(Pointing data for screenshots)
* * * *

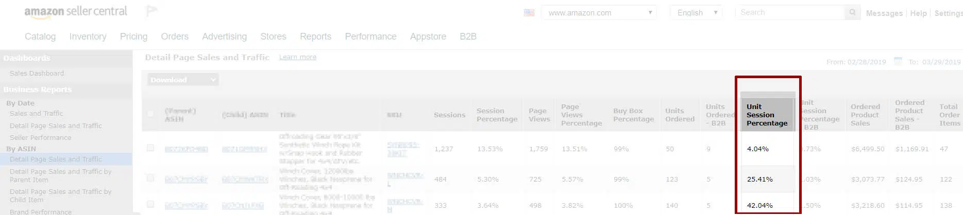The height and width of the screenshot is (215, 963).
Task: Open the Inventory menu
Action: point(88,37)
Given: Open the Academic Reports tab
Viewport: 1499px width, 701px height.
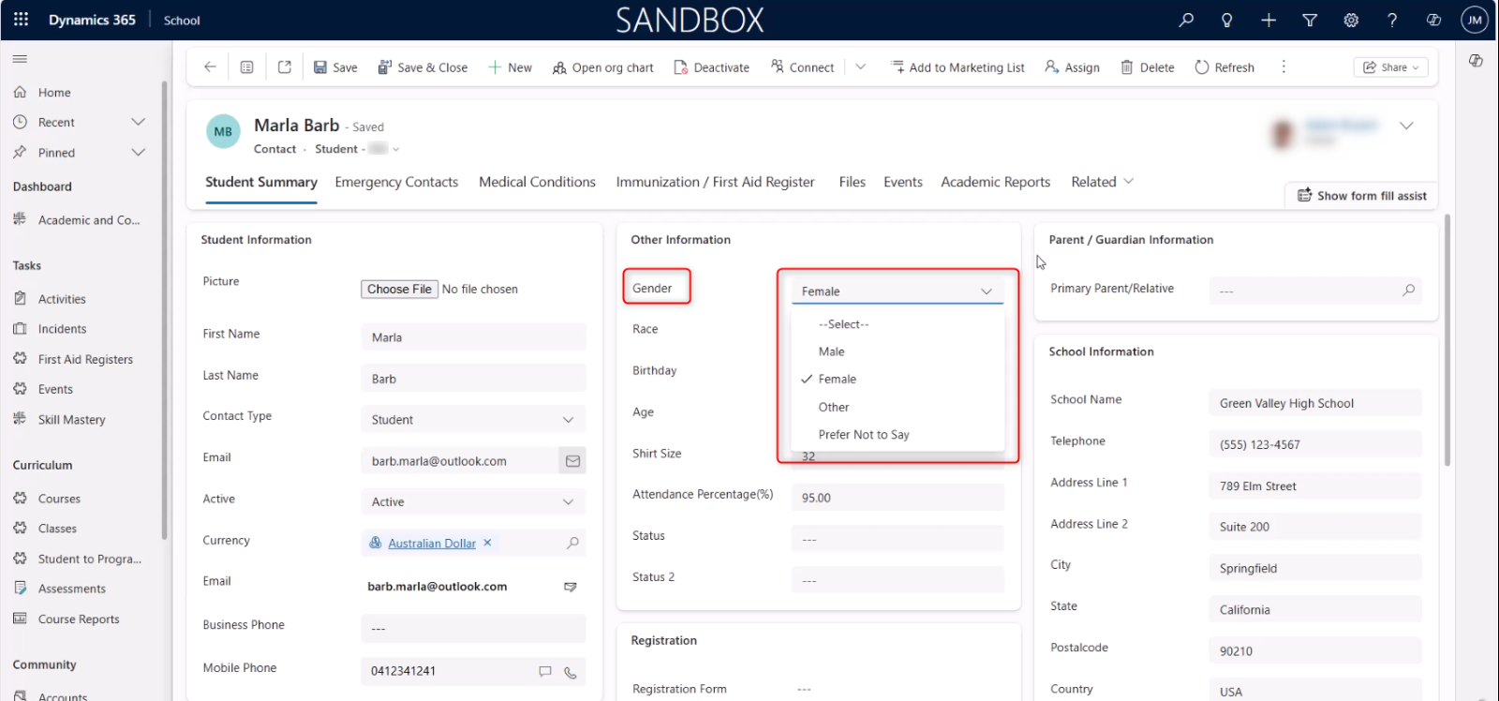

* * * *

Copy out every line of the data above without any changes, leaving out the pictures.

- _Task answer_
The height and width of the screenshot is (215, 963).
Task: Open the Inventory menu
Action: point(88,37)
Given: Open the Academic Reports tab
Viewport: 1499px width, 701px height.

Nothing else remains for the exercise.